Please state how many lines in the records below contain the word "named"; the number alone is the answer.
BEGIN Available data
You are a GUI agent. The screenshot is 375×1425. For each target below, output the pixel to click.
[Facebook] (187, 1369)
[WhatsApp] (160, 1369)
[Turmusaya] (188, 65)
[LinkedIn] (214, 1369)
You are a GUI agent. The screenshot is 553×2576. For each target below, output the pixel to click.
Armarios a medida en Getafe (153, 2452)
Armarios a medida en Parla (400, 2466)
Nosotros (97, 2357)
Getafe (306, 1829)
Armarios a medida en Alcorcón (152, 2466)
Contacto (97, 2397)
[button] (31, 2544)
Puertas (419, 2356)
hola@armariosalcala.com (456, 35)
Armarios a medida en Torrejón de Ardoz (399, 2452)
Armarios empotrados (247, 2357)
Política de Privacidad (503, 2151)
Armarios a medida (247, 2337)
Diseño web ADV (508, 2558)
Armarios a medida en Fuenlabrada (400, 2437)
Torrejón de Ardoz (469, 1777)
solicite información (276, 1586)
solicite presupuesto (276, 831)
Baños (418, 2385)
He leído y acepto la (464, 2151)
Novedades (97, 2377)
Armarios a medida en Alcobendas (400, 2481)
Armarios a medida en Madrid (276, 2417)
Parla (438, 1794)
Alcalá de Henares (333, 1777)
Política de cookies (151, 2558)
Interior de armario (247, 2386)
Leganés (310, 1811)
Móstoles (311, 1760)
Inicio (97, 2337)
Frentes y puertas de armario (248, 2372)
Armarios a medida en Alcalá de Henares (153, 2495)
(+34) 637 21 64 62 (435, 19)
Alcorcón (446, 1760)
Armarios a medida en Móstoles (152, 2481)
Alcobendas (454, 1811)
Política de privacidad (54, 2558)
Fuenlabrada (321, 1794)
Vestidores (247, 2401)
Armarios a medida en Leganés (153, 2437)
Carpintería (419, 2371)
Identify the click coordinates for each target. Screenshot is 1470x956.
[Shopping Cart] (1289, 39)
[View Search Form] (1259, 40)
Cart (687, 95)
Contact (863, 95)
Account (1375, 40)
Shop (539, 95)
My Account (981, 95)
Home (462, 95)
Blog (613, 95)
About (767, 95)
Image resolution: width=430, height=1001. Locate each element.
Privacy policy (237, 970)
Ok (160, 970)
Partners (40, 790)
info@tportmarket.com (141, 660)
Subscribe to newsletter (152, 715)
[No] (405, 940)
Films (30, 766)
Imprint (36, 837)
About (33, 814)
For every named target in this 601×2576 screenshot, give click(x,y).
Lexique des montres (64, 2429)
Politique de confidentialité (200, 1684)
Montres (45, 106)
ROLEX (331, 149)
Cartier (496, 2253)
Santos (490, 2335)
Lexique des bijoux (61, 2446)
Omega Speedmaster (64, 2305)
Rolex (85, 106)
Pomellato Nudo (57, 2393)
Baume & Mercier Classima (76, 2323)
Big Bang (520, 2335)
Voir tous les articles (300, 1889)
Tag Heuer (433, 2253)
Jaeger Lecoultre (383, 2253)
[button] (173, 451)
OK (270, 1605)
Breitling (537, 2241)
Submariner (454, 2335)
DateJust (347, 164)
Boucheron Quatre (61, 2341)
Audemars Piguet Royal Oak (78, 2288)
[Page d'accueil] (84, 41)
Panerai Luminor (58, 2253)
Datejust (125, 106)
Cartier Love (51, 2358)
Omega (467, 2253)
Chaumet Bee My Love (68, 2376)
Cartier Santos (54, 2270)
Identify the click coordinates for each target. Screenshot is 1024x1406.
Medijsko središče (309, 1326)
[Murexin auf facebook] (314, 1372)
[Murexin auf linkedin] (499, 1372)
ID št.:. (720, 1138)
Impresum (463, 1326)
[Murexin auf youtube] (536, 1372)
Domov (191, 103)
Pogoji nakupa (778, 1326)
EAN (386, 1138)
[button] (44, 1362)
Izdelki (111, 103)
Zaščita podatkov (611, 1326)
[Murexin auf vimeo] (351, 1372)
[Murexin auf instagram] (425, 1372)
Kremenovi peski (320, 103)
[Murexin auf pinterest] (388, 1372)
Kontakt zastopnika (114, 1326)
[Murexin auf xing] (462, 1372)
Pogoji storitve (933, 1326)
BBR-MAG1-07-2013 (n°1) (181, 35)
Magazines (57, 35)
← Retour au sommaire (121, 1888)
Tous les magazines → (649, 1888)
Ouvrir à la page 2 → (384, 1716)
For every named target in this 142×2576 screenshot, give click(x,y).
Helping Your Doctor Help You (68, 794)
END Available data
== Task solution ==
2